Mick McCarthy has been confirmed as Sunderland's new manager.
The relegation-threatened Premiership club unveiled ex-Republic of Ireland boss McCarthy as Howard Wilkinson's successor at a news conference on Wednesday.
It is McCarthy's first job in Premiership management and only his second at club level, having been in charge of Ireland from when he left Millwall in 1996 until 2002.
McCarthy said it was an "absolute pleasure and a privilege" to be Sunderland's new manager but he admitted it would take "a remarkable achievement" to keep them in the Premiership.
The Black Cats have nine games left to preserve their top flight status and they are seven points adrift.
The 44-year-old said: "Some may ask me why I've come here but it's a football club, a proper football club. It has a great set of supporters and everyone connected with it has a passion to see it do well.
MCCARTHY'S STORY SO FAR
1959: Born Barnsley, 7 February
1977: Makes league debut for Barnsley, later moving to Man City, Celtic, Lyon and Millwall
1984: Makes debut for Republic of Ireland
1991: Named as Millwall's player-manager
1996: After impressive stint at Millwall, appointed successor to Jack Charlton as Ireland manager
2002: Quits as Ireland boss in the same year as a row with Roy Keane overshadows the World Cup campaign
2003: Appointed Sunderland manager
"Everything about the club is right except of course the results on the field and that is my brief. Thankfully it is because everything else seems to be in excellent order.
"Me and (new assistant boss) Ian Evans will be at the training ground from this afternoon trying to get results."
McCarthy said it would be "a remarkable achievement" to stay up.
"I'm not saying I will keep them up but I will try to do that," he added.
Sunderland chairman Bob Murray - the man responsible for hiring then firing Wilkinson - was not at Wednesday's press conference because of illness.
But the vice-chairman John Fickling said: "We've acted quickly to secure the services of a manager who would undoubtedly be purused by several clubs in the summer.
"By appointing Mick now we have ... given him the chance to pursue a strategy for the summer and beyond."
Fickling stressed it was "not an appointment for nine games" but rather for the "long-term".
But he also admitted that McCarthy had signed an "open-ended contract" and that either party could terminate it at any time.
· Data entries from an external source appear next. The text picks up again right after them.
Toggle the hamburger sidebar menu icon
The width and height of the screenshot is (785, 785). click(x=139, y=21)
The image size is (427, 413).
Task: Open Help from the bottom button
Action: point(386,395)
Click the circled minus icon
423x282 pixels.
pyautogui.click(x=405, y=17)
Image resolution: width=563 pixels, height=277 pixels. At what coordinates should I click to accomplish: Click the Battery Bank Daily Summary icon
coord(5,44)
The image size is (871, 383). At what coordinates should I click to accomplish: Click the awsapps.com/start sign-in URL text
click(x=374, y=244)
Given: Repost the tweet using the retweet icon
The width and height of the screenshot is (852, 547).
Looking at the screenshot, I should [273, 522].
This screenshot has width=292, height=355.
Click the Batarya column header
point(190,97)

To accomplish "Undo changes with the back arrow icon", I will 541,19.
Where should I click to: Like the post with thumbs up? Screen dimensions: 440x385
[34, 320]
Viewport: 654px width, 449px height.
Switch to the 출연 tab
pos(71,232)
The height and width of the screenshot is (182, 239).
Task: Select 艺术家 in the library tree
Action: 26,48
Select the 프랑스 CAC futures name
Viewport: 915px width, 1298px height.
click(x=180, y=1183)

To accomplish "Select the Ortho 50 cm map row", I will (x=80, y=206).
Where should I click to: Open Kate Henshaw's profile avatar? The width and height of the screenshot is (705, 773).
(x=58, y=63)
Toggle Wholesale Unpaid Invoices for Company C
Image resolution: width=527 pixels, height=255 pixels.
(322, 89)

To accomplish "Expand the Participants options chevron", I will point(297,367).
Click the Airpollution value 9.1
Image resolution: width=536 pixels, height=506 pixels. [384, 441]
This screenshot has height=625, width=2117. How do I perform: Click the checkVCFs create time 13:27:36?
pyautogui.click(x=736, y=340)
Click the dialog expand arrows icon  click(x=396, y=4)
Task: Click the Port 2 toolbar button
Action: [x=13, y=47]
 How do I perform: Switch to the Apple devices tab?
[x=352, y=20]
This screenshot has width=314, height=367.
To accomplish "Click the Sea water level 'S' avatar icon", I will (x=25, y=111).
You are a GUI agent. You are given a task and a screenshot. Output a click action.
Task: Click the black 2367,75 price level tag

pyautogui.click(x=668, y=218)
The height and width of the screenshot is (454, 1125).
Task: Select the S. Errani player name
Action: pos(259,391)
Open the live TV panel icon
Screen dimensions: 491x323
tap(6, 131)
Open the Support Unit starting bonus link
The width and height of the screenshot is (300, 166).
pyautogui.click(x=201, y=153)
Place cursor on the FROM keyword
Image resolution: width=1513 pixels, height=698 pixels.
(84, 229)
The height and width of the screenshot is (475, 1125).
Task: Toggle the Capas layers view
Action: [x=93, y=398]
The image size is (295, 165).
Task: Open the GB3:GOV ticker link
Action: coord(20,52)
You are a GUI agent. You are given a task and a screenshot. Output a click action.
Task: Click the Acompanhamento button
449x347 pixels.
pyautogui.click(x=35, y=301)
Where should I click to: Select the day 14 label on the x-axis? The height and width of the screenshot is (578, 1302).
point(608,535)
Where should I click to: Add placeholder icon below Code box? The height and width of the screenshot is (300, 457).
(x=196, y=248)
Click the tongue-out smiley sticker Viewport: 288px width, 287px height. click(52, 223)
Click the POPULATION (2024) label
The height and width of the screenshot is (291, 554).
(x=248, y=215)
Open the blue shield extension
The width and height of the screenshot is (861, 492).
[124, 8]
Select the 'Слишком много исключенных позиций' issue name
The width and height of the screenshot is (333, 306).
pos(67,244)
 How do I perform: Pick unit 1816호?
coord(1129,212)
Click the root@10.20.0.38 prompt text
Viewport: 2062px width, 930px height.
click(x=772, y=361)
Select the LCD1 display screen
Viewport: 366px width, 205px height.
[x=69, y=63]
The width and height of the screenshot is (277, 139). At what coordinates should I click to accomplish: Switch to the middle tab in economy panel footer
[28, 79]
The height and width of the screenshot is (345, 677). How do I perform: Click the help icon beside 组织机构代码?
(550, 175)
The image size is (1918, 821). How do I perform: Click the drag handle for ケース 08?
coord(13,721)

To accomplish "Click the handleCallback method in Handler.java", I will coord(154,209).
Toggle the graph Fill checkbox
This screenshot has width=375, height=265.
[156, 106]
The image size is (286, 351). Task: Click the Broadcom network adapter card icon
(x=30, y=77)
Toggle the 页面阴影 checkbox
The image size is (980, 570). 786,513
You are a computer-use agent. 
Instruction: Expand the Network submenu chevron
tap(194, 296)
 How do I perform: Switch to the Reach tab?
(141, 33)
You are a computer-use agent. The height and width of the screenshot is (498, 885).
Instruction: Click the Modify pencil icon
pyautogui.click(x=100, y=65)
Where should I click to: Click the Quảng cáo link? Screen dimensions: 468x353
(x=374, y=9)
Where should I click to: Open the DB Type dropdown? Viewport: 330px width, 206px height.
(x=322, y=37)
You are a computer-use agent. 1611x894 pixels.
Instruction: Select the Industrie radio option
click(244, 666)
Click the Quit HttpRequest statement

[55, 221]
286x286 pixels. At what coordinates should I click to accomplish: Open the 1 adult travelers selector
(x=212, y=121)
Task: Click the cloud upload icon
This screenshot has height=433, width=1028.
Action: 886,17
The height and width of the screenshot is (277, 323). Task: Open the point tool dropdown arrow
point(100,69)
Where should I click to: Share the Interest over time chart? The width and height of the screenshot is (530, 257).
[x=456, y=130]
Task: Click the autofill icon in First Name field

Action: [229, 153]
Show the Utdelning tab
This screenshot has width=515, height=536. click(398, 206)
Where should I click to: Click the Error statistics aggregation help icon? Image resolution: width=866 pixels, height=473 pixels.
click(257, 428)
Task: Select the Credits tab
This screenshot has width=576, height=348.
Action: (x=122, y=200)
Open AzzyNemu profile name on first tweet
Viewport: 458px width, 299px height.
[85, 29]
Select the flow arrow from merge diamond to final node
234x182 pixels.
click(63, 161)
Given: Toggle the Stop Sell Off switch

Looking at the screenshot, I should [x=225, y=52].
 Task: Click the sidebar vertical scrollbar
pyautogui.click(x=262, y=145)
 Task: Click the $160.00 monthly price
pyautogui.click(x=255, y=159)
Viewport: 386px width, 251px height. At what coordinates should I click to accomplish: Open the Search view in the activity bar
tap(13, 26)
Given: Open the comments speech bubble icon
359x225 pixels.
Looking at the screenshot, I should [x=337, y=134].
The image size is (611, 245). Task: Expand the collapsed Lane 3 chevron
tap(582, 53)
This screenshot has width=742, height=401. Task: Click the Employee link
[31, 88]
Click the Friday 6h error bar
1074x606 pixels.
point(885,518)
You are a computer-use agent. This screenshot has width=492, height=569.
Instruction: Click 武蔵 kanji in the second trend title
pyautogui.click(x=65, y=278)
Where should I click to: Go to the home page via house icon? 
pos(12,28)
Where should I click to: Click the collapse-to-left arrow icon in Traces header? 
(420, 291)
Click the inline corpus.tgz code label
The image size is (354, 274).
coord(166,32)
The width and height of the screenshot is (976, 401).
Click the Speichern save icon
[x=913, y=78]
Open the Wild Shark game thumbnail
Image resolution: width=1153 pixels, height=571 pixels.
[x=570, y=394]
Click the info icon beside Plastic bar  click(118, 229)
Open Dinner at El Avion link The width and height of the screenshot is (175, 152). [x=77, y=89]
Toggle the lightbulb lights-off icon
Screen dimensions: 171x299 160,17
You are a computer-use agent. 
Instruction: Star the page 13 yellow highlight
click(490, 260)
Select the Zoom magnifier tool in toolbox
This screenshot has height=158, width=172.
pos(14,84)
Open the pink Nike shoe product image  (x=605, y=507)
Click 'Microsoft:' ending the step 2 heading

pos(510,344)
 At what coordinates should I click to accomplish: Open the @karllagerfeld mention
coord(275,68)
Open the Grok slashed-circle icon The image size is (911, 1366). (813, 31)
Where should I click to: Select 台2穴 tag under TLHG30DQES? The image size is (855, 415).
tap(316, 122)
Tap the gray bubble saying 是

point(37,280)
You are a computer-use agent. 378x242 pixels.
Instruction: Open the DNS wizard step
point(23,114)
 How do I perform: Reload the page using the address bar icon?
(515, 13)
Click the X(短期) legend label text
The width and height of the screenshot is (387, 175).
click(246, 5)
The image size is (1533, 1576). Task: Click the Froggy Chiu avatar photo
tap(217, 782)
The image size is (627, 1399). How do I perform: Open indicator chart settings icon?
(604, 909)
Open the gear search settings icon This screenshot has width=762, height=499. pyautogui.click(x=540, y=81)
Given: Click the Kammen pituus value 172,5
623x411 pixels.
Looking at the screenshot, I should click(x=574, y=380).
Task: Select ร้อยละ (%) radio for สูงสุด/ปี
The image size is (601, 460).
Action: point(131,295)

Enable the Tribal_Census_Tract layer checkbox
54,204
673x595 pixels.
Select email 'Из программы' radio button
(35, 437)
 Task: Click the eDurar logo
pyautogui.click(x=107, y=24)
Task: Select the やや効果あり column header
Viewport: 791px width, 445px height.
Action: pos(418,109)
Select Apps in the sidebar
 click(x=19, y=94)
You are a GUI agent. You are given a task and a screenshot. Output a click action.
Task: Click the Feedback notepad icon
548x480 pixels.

Fickling said McCarthy's row with Roy Keane at the World Cup in the summer was part of the reason why Sunderland went for him - as he would have benefitted from the "experience".
But the manager said he was trying to forget the Keane saga and described getting back into management as "part of the healing process".
Fickling also said his new manager had been "made aware of our financial postion", hinting that McCarthy would have little to spend in the transfer market.
"I accept that," the Black Cats boss said.
"There are more clubs in that position than clubs that can go out and spend."
Wilkinson was appointed just five months ago following Peter Reid's sacking but the one-time England caretaker boss was sacked on Monday after winning just two league games in his spell at the helm.
Now McCarthy has nine games to save Sunderland's Premiership status, starting with a home game against Bolton on Saturday.
Evans - who was McCarthy's deputy with the Republic before the pair resigned in the wake of losing the first two Euro 2004 qualifiers - is also joining Sunderland.
There had been speculation that Niall Quinn - a Sunderland hero and a colleague of McCarthy's at international level - would also come on board but that did not materialise.
However, Quinn did give the new manager his ringing endorsement.
"He will get the immediate respect of the players," said the man who won the last of his 91 Republic of Ireland caps under McCarthy.
"You know with him you won't get mind games. He's a hard-working man, he has worked for everything he has got in
the game and if Mick was to get it, he leads from the heart."